On the other hand, I can type "tpb" into Google and get to a bittorrent of Disney's latest hits in less than 5 clicks, so maybe the copyright regime doesn't have an omnipotent hand on the Internet.
The technique is to make it so that the destination/host the IP packets are going to isn't important. Say accessing a TOR hidden service - the IP address the packets are going to is that of any TOR node. To be useful, such an overlay network requires a different naming protocol (in this case, the TOR hidden service one), that allows services to have persistent identities without needing to publish DNS names or IP addresses.
Your traffic is still going to specific IP address(es), but this isn't useful for someone trying to censor, unless they can persecute those running TOR nodes and/or prevent access to all TOR nodes.
> With IPv6 support and adoption a whole network could be set up independent of any other authority besides BGP. Which requires nation-state levels of mobilization just to block an address, with fallout affecting literally thousands of others.
This is not how it works.

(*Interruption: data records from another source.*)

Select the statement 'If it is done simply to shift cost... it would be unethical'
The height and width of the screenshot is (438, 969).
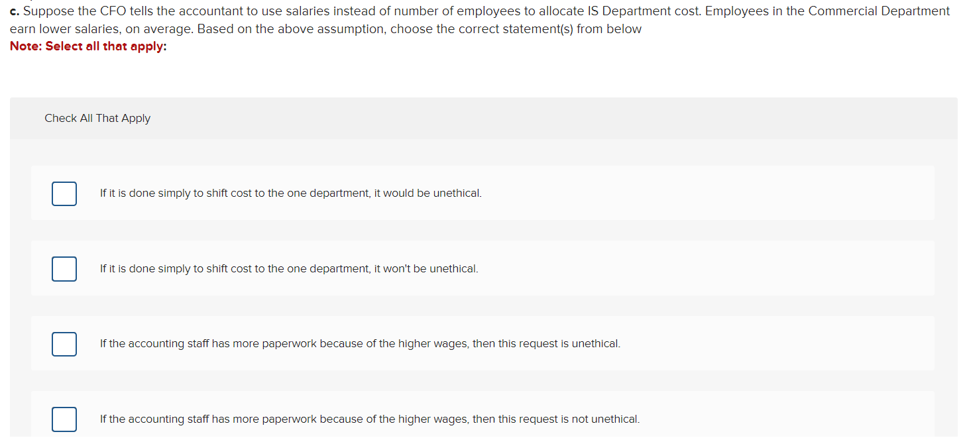(x=290, y=193)
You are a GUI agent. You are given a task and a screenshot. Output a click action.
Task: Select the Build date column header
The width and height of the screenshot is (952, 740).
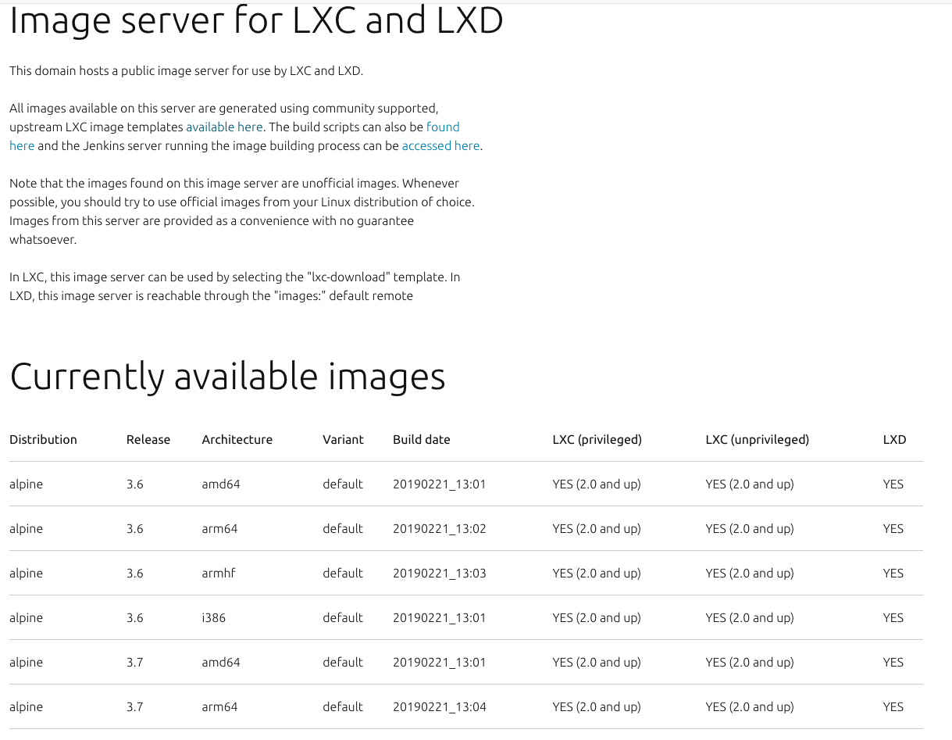tap(421, 439)
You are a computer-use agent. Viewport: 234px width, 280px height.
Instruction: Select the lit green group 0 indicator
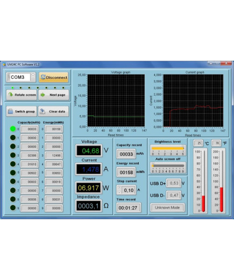point(13,129)
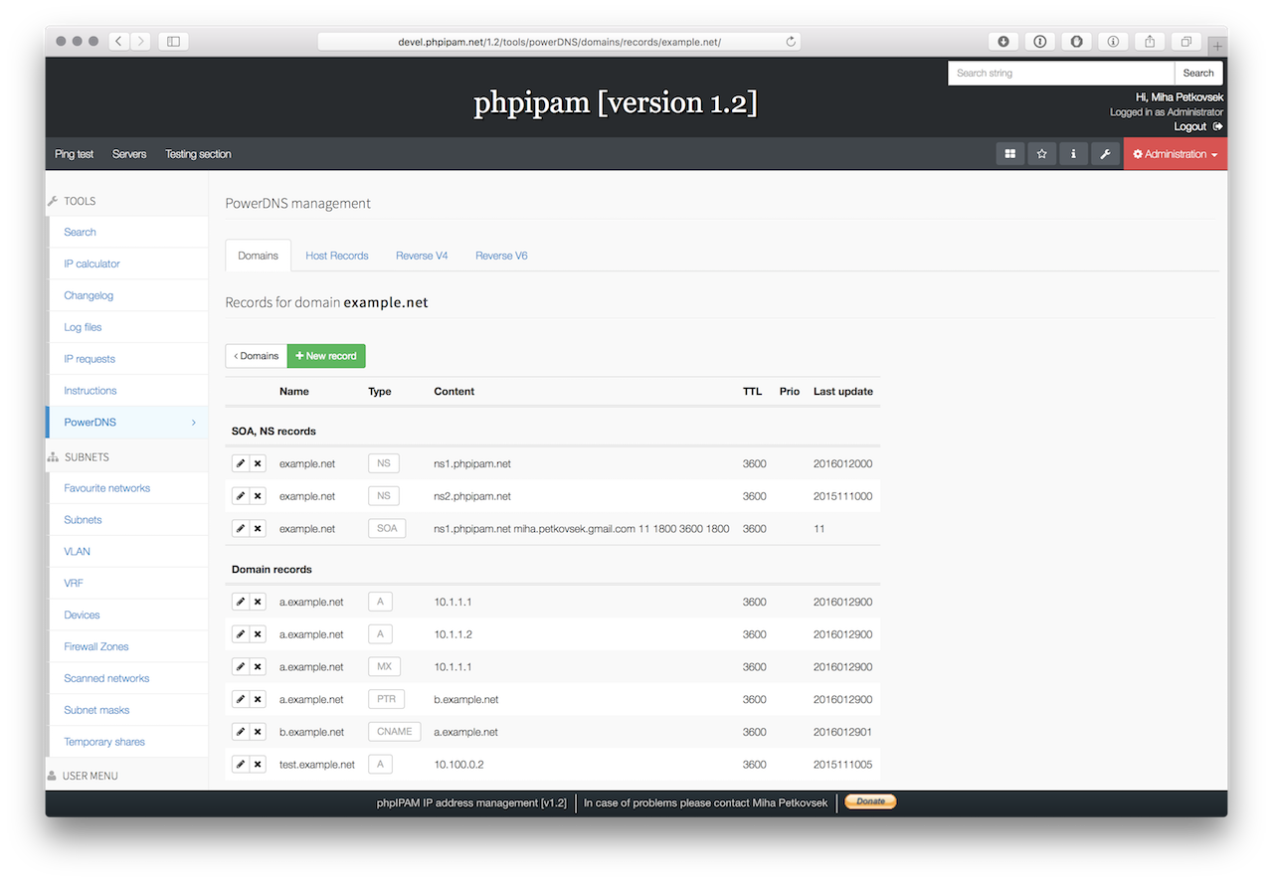Delete the first A record 10.1.1.1
Image resolution: width=1273 pixels, height=882 pixels.
click(260, 601)
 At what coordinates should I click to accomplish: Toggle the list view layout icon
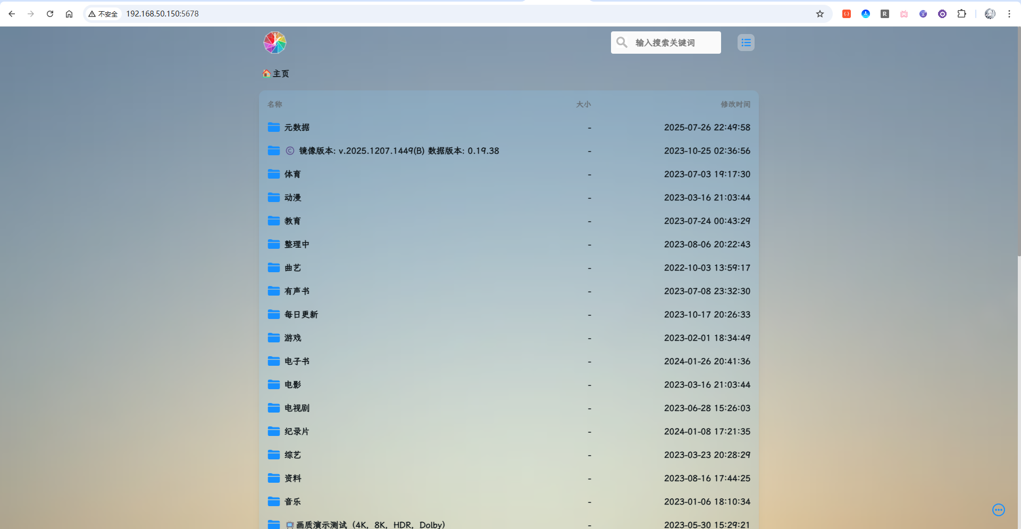coord(746,43)
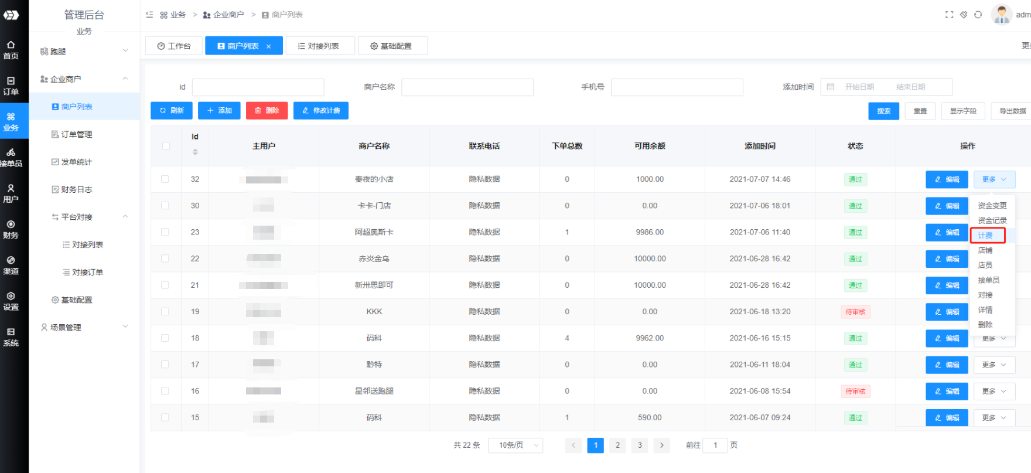
Task: Open 更多 dropdown for row id 17
Action: pyautogui.click(x=994, y=365)
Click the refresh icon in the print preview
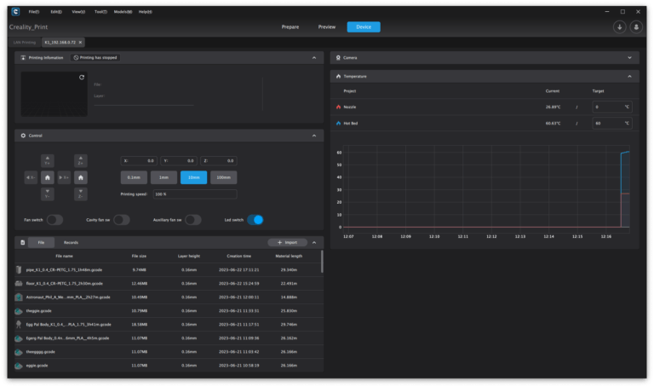The width and height of the screenshot is (654, 387). point(82,77)
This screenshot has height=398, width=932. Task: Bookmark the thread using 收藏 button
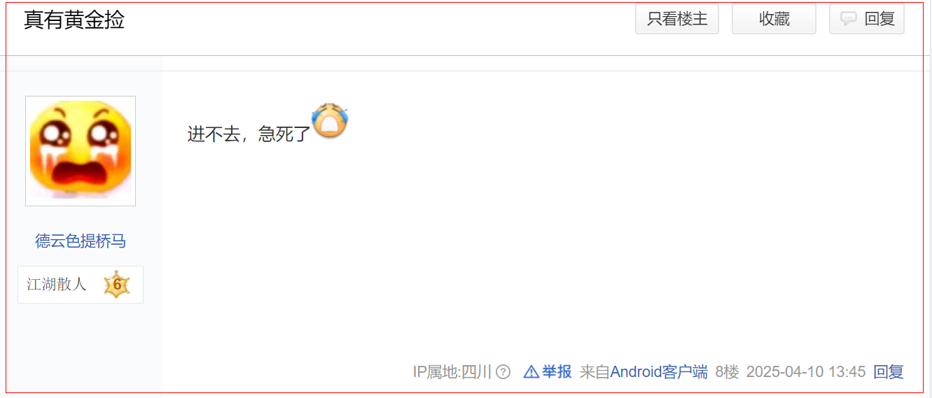(774, 19)
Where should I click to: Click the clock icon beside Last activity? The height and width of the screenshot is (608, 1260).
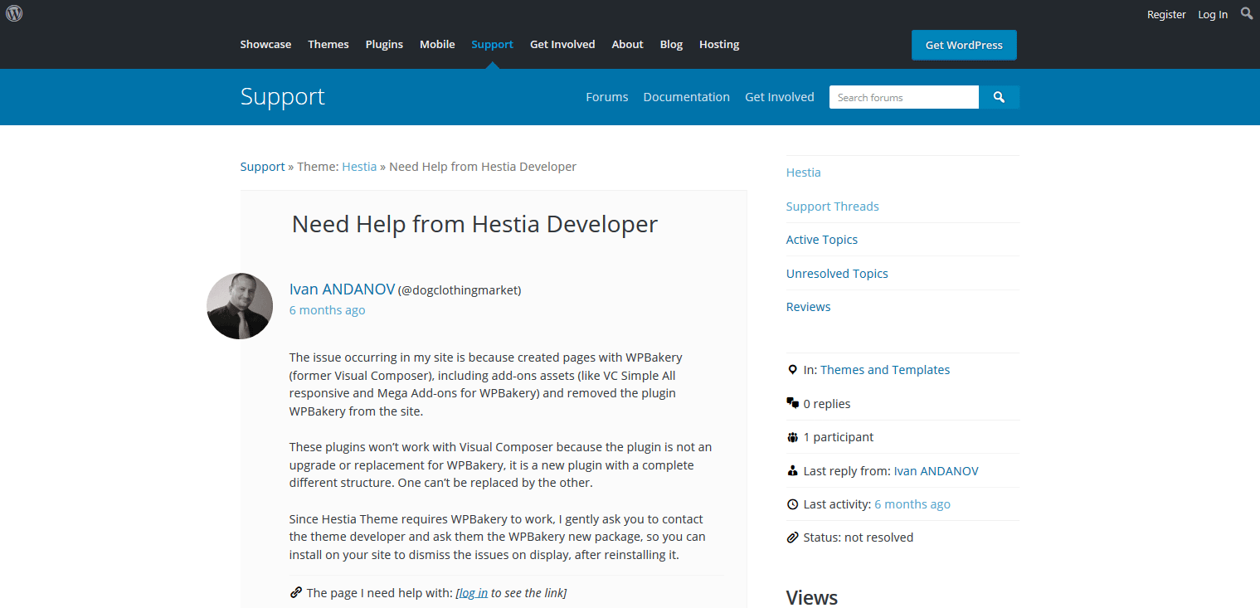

Taking down a single IPv6 IP address (or whole AS) is a very simple thing and is done daily to combat spam and DDoS attacks, without requiring "nation-state levels of mobilization" (whatever that means). Also there is essentially no "fallout" at all in IPv6, and there isn't any fallout in IPv4, too, since BGP routes can be as specific as a single host
Can't they just send a scary email to the AS administrator who then removes the offending address block from its routing tables? Or are you imagining folks migrating to ones that don't respond to such requests?
Even if you have your own IP block, ASN, are set up with multiple BGP peers/upstreams, they can always go to those upstreams and have you filtered/blocked. IPv6 is cheap and plentiful, that’s all.
your isp is sharing an IP with other customers? i have never, ever seen that in 3 countries worth of residential isps and doubt its possible and want to make sure its true (and concerning)
If you have ever used mobile data, you've shared your IP address with other customers. Many residential ISPs around the world also use CGNAT. I had to call the customer support of mine to have a dedicated IP address. Other providers may force customers to pay for a static IP address if they want to avoid CGNAT.
The ISP I am using does have NAT, but I was able to disable the NAT using the modem setting. (When they replaced the modem, I told them what setting I changed and they were able to put that setting into the new modem too) It is a dynamic address, but I can accept incoming connections and the IP address rarely changes (although it has happened before).
Having your own address in most places is a part of a "dedicated business line". My ISP in Switzerland literally refuses to issue so called "static" addresses at all, business or not.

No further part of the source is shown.